> [Raw records]:

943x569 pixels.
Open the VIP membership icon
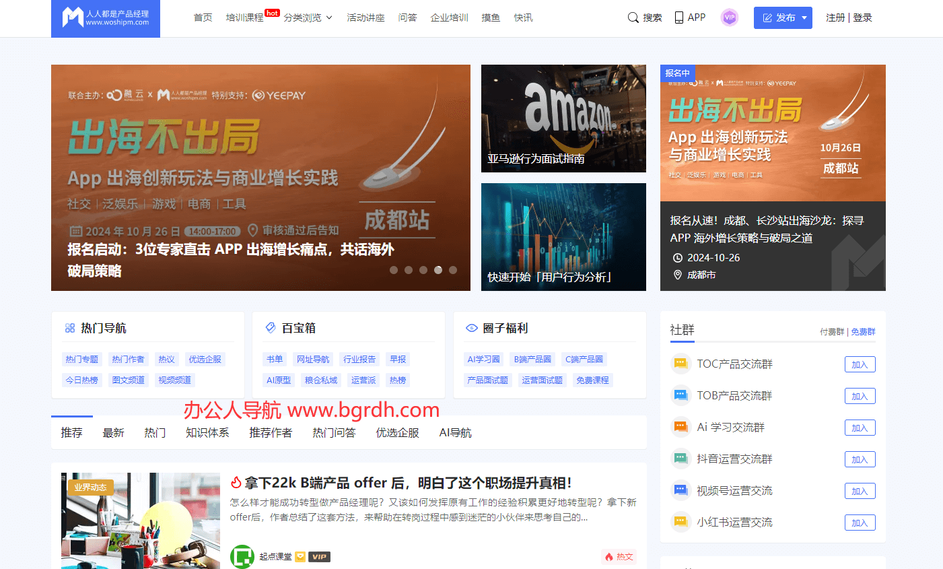(x=730, y=17)
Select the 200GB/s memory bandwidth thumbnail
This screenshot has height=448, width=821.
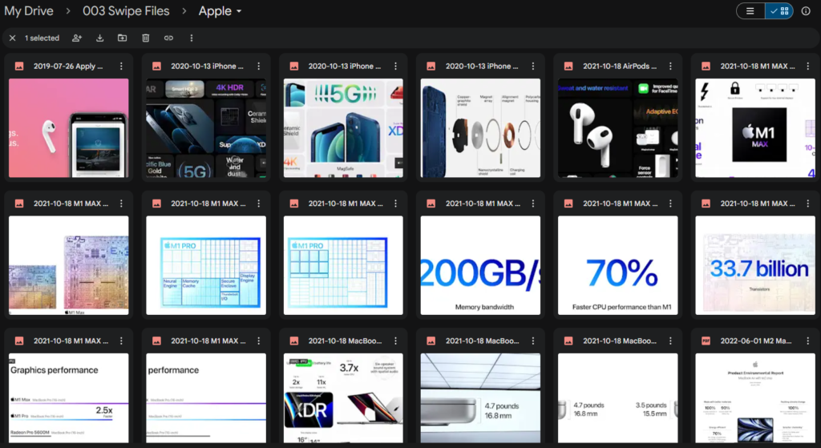(x=480, y=264)
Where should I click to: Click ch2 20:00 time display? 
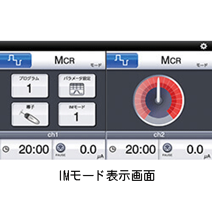tap(140, 150)
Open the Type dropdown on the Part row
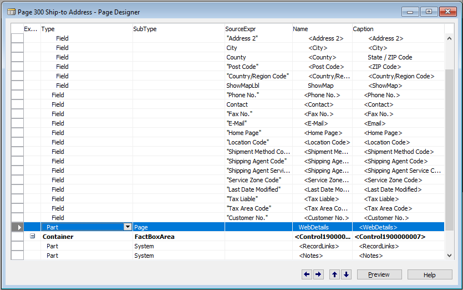Viewport: 463px width, 290px height. click(128, 227)
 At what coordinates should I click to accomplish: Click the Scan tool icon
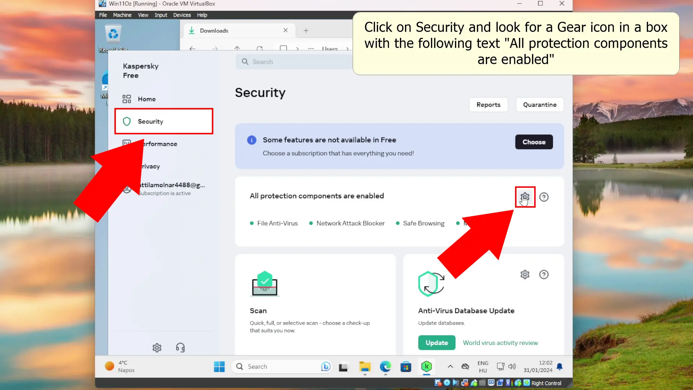[265, 284]
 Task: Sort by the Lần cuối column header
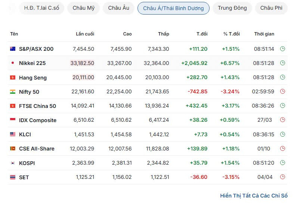pos(85,34)
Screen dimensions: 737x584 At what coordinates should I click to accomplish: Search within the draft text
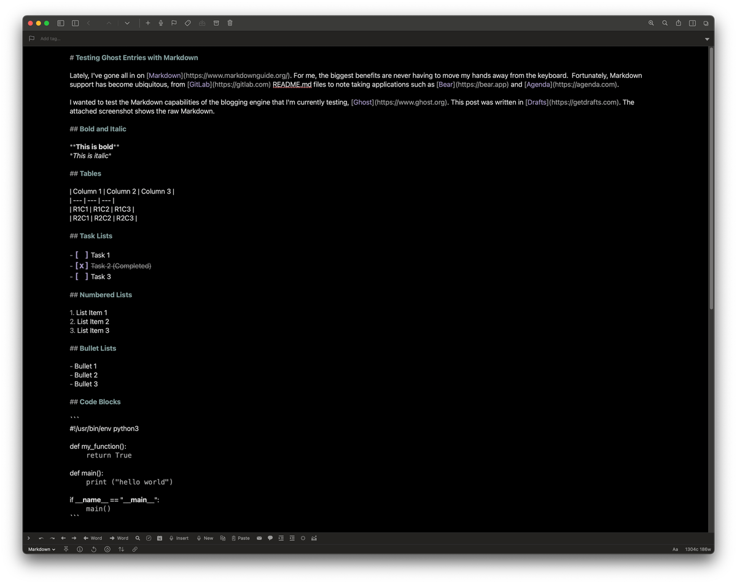[665, 23]
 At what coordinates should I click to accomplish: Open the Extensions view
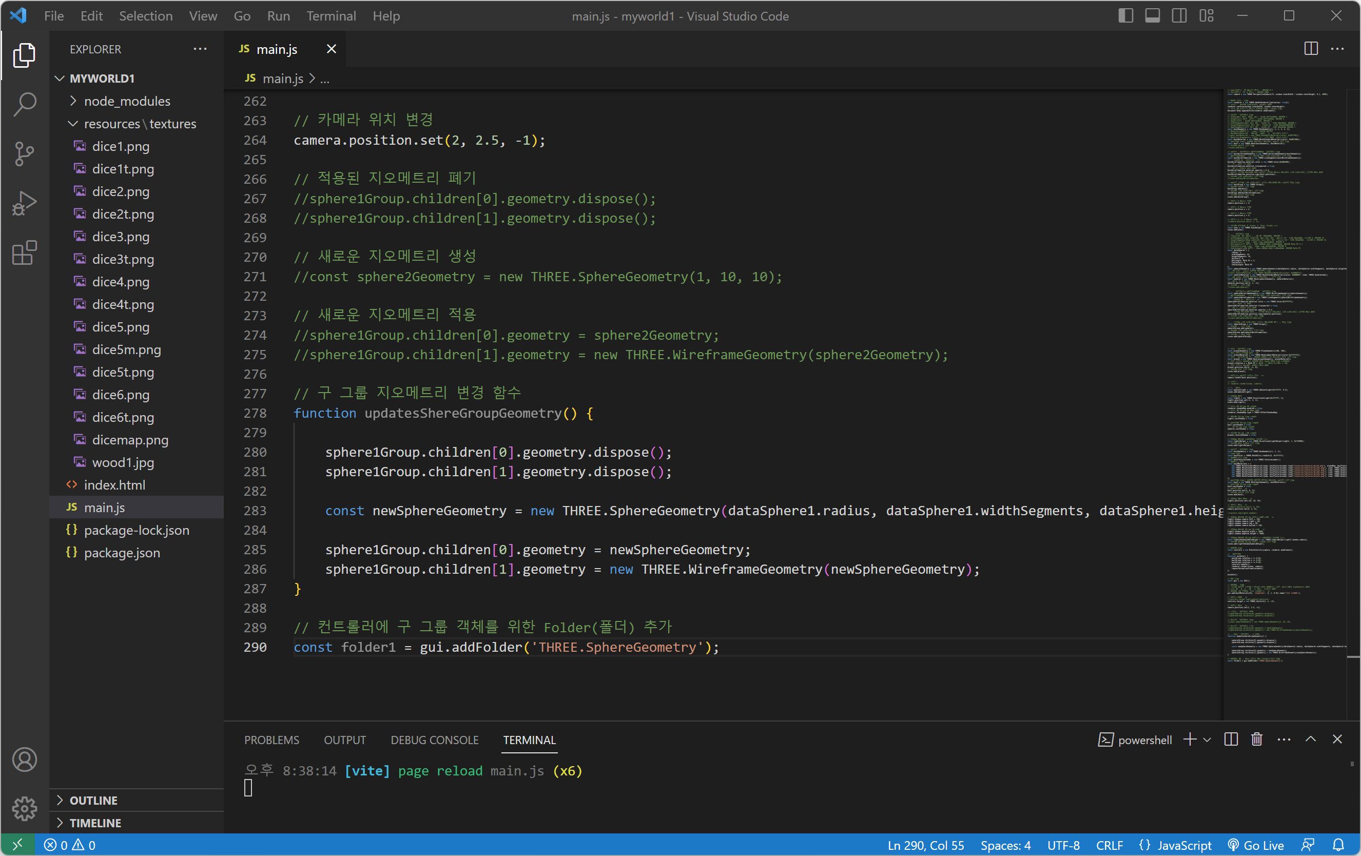pyautogui.click(x=24, y=253)
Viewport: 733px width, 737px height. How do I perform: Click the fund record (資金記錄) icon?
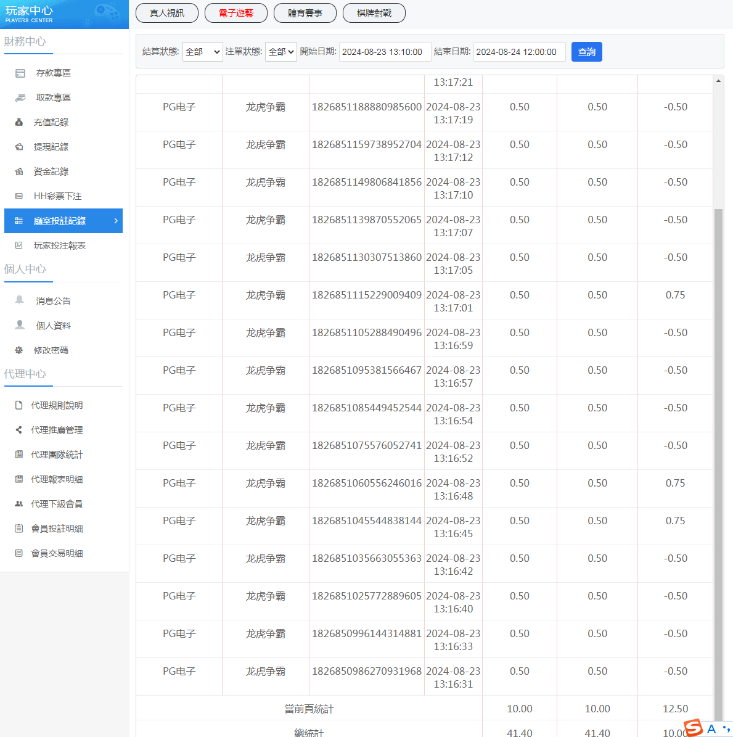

> [Problem statement]:
Select each line of the records above that contains the word "should". Treat uppercase and lowercase letters as distinct.

> [Reply]:
Where should I click to: Click ch2 20:00 time display? 
 At what coordinates should I click to accomplish: Click the Scan tool icon
Screen dimensions: 737x584 At what coordinates should I click to accomplish: Search within the draft text
 At what coordinates should I click to accomplish: Open the Extensions view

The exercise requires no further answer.